As for road cleats, nobody has pointed out that the Time cleat is exactly, or more walkable as the Shimano SPD-SL. Same three point rubber contact points. Different (I think better) cleat/pedal design though.

They're all good. I happen to think that SPD-SL and Time cleats are most walkable true-road cleats, with Time being a better pedal/cleat design for my usage.


----------



## Salsa_Lover (Jul 6, 2008)

mattotoole said:


> I wouldn't wear anything else.
> 
> Sidi road and mountain shoes are identical *except for the sole.*


right. and it is the sole and cleat interface that make all the difference. 

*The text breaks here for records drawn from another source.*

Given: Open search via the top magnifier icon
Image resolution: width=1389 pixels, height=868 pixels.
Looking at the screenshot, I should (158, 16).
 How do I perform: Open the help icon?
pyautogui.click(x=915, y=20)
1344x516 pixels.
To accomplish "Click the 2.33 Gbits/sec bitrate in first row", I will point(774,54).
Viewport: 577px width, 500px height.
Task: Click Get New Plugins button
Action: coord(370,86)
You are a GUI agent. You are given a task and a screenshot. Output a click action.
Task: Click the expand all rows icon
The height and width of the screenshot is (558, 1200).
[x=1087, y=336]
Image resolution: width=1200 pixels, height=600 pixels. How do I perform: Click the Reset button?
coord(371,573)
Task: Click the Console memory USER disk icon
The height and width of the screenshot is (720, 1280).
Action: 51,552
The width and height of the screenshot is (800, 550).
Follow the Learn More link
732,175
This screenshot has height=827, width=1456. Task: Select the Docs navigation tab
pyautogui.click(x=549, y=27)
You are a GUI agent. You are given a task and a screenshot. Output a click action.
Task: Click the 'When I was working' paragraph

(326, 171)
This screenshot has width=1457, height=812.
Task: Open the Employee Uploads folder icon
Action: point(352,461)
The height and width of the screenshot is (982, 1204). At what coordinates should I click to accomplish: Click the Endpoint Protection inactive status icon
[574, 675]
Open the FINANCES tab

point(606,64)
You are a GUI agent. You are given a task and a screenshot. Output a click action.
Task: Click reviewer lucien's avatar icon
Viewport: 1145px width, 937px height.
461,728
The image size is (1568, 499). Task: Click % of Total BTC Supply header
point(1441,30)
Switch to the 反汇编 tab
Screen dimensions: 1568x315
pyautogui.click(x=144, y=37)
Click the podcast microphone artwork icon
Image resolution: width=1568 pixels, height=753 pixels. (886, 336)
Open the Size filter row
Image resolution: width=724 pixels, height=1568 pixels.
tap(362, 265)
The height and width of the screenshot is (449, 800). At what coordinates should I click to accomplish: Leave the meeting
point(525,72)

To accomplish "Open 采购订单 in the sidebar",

Road pedals and shoes for the Road, Mountain pedals and shoes for the Mountain. kind of simple right ?

HTH


----------



## Special Eyes (Feb 2, 2011)

It's true about Sidi. The dominator is just like the genius. I'm using Time ATAC XS Carbon pedals with either Sidi or Specialized mtb shoes, and they are working fine with no disadvantage at all (if you are not a gram counter).


----------



## mihaibu (Mar 24, 2011)

+1 for Time pedals.


----------



## stevesbike (Jun 3, 2002)

mihaibu said:


> +1 for Time pedals.


yes, the right answer is Time (rxs). I've used about every system over the years and always come back to Time. Not only easy to walk in, but best combination of ease of maintenance, float feel, and cost/weight value.


----------



## Baltimore biker12 (Jul 10, 2011)

a mountain bike specific shoe with a spd style cleat is the easiest to walk around in. But if your are wanting to do specificly road biking your most likely wanna go with a road shoe with a carbon fiber sole. If thats ur choice i recomend going with the shimano entry level road specific clipless pedals. they dont compare to mountain bike specific shoes in regards to walking. but if your gonna be doing a lot of walking just bring an extra pair of shoes.


----------